American politician from Florida

Elizabeth Fetterhoff is an American politician and Army veteran. A member of the Republican Party, she served in the Florida House of Representatives from 2018 to 2022, representing the 26th district.

== Early life ==
In 1981, Fetterhoff was born in DeLand, Florida. Fetterhoff's father is Roy Schleicher, a former politician. Fetterhoff's mother is Senta Goudy, a former reporter.

== Education ==
In 2009, Fetterhoff graduated with a BS degree in political science from Florida State University.

==Career==
Fetterhoff served in the Florida Army National Guard. Fetterhoff was a legislative assistant to Senator Dorothy Hukill. Fetterhoff is a government affairs director for the New Smyrna Beach Board of Realtor.

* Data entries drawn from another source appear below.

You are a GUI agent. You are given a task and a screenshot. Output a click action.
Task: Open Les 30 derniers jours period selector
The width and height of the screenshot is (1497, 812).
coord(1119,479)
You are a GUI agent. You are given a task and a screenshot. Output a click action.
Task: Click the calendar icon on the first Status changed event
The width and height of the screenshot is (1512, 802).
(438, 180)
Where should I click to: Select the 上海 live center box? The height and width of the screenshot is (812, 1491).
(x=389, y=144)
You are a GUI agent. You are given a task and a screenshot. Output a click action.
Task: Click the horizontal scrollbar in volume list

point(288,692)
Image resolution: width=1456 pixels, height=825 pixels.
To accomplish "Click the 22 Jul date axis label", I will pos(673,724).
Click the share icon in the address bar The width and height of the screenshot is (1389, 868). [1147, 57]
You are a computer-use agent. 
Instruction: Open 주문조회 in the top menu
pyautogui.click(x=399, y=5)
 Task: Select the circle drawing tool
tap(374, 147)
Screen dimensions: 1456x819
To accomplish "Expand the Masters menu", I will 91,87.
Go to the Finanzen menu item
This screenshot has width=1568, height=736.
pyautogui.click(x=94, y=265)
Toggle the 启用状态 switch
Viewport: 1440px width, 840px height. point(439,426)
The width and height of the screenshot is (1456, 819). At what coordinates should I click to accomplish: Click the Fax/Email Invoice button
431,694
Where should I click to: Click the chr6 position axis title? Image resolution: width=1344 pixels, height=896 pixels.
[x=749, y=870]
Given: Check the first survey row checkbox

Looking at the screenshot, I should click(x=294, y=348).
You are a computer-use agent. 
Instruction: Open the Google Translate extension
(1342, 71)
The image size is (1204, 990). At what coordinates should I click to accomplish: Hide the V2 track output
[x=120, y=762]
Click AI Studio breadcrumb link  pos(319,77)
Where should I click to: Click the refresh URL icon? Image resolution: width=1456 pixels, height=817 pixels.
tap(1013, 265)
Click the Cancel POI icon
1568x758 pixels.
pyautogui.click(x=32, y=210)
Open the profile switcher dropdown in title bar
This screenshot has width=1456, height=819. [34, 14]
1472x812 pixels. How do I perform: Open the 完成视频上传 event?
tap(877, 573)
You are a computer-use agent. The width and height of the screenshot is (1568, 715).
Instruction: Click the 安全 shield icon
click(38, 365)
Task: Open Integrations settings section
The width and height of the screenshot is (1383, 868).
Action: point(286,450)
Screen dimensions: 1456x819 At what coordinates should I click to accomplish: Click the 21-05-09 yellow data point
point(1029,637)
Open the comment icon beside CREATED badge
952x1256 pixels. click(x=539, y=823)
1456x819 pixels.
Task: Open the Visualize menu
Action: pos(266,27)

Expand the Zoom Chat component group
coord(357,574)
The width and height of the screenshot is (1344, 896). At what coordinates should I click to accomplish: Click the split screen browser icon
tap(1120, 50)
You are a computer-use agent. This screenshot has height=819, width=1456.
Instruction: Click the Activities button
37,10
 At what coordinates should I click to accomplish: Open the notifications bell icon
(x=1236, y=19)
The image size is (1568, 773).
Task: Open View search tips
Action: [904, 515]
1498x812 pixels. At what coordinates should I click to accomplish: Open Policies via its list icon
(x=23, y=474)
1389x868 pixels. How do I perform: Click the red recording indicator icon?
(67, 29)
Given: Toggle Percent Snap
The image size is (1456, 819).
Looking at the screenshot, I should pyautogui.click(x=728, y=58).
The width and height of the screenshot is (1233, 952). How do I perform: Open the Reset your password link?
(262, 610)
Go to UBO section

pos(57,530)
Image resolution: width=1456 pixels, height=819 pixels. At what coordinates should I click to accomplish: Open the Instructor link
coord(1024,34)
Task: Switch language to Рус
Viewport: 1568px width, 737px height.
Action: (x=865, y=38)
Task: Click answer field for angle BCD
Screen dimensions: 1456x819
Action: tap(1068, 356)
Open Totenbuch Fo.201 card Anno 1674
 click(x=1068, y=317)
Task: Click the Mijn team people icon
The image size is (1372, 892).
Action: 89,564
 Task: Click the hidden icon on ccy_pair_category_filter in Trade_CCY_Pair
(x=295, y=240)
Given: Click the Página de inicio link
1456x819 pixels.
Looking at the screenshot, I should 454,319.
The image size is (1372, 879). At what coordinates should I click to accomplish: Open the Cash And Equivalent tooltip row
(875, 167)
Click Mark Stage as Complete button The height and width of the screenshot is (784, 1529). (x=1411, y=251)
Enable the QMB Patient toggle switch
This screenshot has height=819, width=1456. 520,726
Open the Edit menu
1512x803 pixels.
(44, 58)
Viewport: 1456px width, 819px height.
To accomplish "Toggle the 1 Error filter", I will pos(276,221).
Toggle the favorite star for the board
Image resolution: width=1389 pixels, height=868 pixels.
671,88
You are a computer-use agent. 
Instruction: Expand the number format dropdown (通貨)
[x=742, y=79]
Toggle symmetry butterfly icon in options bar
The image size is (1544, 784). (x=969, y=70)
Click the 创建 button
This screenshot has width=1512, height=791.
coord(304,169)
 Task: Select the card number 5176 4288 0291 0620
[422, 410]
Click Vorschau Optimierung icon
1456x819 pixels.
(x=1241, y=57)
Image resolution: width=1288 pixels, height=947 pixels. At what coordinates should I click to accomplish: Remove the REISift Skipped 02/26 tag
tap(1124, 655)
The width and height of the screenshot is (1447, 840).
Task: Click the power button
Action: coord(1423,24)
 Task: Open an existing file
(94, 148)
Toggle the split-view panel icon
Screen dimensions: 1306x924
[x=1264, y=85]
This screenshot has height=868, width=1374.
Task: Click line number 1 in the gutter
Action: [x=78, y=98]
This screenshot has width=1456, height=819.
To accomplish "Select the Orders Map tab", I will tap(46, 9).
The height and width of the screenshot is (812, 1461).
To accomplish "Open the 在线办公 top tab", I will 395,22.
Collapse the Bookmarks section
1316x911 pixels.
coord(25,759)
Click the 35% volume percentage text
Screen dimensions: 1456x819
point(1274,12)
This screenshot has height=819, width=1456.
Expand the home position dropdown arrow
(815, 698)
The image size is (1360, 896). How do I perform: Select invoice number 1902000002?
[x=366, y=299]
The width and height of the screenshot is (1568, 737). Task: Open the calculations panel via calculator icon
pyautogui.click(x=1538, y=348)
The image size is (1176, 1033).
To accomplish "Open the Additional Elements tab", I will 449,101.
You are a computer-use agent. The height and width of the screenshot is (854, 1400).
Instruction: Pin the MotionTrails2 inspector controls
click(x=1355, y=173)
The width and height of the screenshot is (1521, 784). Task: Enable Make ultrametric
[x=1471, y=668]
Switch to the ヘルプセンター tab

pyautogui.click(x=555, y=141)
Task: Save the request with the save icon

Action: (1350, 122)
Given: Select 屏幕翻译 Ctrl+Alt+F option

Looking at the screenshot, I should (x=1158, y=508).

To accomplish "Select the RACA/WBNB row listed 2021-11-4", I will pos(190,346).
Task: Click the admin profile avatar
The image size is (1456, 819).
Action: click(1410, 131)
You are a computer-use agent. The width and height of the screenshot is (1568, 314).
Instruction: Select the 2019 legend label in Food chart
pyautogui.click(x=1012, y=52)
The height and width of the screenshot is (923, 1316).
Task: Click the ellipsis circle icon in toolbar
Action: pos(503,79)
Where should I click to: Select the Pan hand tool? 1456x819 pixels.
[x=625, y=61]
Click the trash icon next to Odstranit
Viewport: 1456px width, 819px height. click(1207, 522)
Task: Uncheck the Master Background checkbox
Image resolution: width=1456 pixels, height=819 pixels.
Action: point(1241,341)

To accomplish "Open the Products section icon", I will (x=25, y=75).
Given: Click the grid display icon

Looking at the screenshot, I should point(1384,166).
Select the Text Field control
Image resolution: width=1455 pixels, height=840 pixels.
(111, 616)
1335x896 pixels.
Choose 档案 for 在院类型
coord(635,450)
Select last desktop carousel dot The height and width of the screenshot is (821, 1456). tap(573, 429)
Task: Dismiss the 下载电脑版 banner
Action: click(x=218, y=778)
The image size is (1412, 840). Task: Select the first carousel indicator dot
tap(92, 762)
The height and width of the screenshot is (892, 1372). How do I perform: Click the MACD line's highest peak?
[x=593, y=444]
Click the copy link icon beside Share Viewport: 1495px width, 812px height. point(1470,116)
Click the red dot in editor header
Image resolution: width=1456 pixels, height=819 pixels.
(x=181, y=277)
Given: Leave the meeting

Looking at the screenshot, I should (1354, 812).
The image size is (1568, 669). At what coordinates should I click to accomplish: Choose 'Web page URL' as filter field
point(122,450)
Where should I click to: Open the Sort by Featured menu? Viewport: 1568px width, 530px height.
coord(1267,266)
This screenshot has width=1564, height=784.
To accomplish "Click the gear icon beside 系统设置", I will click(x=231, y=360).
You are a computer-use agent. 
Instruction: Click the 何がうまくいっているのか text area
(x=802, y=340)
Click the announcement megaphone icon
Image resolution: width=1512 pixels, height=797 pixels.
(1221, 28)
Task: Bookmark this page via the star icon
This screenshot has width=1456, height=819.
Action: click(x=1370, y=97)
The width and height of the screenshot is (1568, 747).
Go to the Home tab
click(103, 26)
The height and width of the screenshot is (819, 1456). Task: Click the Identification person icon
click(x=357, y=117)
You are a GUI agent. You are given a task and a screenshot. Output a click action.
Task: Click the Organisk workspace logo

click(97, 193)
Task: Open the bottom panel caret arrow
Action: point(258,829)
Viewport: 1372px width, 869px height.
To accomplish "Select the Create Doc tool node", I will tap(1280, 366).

Fetterhoff narrowly defeated Michael Cantu on August 28, 2018, in the Republican primary, winning by just 81 votes. In the November 8, 2018 general election, Fetterhoff narrowly defeated the incumbent, Patrick Henry, by just 61 votes, in a margin that triggered a manual recount.

After redistricting in 2020, Fetterhoff's seat was redrawn, and most of her constituents were in the 29th district. She ran for the 29th district seat, going against Webster Barnaby. She was defeated in the Republican primary on August 23, 2022.